As soon as I perform the curl I see several packets that flow to port 8080 (“webcache”). Its not until 1 minute later that I see the SYN packet that triggers the request sent to the pod itself… then the pod responds.

Its interesting to see that the SYN packets that lead up to the successful request have increasing time delays (in seconds): 1, 2, 4, 8, 16, 32… Then we see the SYN ACK

I’ve now verified that I see the same delay using the ClusterIP. If I curl any service that I create using its ClusterIP. The request will be delayed by 60 seconds when it is delivered to pods on nodes other than the node that I issued curl on.

The fact that, during the one minute period, the failed SYN packets are sent out at 1, 2, 4, 8, 16, and 32 second intervals points to a piece of software that is designed to double the timeout with each retry.
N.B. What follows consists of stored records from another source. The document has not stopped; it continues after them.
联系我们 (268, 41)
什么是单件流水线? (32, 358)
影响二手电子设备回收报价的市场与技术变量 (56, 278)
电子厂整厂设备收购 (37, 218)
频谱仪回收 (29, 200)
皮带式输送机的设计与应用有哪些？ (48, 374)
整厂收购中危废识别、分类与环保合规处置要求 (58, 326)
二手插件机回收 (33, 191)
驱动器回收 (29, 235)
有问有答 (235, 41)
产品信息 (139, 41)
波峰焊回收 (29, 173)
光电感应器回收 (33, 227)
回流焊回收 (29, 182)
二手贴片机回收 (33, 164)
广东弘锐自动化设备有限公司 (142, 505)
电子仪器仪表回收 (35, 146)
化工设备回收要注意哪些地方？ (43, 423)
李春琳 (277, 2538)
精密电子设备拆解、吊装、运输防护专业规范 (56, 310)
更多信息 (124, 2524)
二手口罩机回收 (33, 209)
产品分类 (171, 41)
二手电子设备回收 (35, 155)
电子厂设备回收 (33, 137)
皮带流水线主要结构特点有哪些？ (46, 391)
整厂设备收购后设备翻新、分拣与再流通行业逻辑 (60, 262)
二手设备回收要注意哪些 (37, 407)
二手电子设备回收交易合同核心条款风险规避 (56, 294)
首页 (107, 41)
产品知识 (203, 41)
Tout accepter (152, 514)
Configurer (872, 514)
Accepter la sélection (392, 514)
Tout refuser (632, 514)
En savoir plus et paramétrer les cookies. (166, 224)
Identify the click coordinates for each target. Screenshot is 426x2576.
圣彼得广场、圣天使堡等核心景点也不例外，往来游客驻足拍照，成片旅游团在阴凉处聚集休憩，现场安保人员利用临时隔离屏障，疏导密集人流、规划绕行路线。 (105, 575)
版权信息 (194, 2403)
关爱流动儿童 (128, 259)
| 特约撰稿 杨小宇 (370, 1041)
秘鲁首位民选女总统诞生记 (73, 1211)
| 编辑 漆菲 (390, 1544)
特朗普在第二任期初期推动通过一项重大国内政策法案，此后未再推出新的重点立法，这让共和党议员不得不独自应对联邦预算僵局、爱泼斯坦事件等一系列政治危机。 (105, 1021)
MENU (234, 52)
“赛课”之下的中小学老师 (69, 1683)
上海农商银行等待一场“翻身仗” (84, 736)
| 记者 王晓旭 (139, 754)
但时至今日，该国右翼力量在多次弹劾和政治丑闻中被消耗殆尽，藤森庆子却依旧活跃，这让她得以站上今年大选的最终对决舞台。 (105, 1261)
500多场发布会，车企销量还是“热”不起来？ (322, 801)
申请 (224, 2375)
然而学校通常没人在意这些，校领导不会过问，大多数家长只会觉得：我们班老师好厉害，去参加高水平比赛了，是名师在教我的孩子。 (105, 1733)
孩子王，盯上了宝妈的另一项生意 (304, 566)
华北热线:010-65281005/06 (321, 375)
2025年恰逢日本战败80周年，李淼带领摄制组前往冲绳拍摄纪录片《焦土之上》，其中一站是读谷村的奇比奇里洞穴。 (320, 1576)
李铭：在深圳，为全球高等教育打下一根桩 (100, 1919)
Anyone have guidance on where to look? Is this a kube-proxy issue?

It might be helpful to narrow down the cause of the problem… is it CNI/flannel, or the load balancer?

Can you use an image like https://github.com/nicolaka/netshoot to ping and or create tcp connections directly from a pod on one node, to the pod on the other node (bypassing LB) to see if it exhibits the same delay?

if you run netshoot on both nodes, one as a server and one as a client, can you recreate the issue with direct pod-to-pod communication? If yes, I suppose its a flannel issue

you mentioned tcpdump, is it possible to see the outgoing SYN from the load balancer? You could perhaps determine if the delay is caused by the LB not attempting to open the connection to the remote node for 1, 2, 4 seconds…

Finally, I noticed the nodes have been running for 50 and 91 days and they have slightly different versions on them. That shouldn’t make a difference, but it might interesting to reboot one of the nodes to see if that changes the situation.

I’m sorry I cannot provide any really useful suggestions.

@bkcsfi I appreciate your response very much. I will try netshoot. Please keep in mind, I’ve completely ruled out the load balancer. I see the same problem when I just use the ClusterIP.

So in your mind its not kube-proxy? Do the packets that get forwarded to the node actually go through flannel then? Is it one of the flannel pods running in kube-system that you think might be the source of the issue?

I’ll post back on monday when I run your suggested experiments.

I had not thought that this might be a problem with flannel. But it sounds like that may be the culprit.